* _HOW TO COMPLETE THIS TASK_:
Nothing but the images should be left out when the entries are restated word for word.

──────── MATERIAL PROVIDED ────────

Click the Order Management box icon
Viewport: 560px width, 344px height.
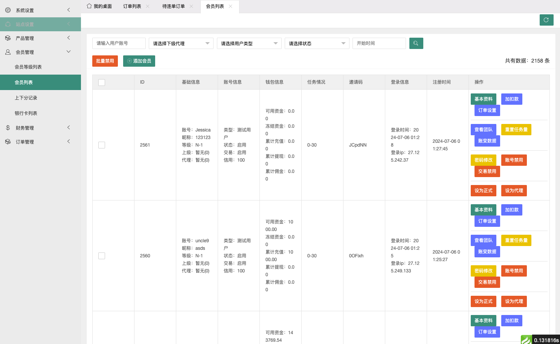tap(8, 142)
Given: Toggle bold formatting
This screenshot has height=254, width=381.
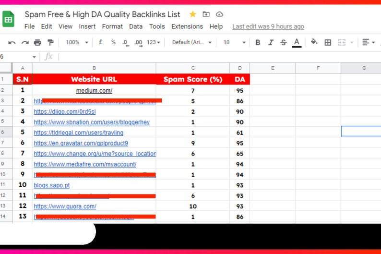Looking at the screenshot, I should (258, 43).
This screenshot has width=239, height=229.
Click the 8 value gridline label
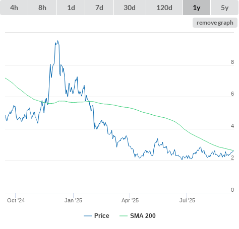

────────

* _WRITTEN RESPONSE_:
Click the Order Management box icon
Viewport: 560px width, 344px height.
tap(8, 142)
Given: Toggle bold formatting
This screenshot has height=254, width=381.
Looking at the screenshot, I should (258, 43).
This screenshot has width=239, height=229.
Click the 8 value gridline label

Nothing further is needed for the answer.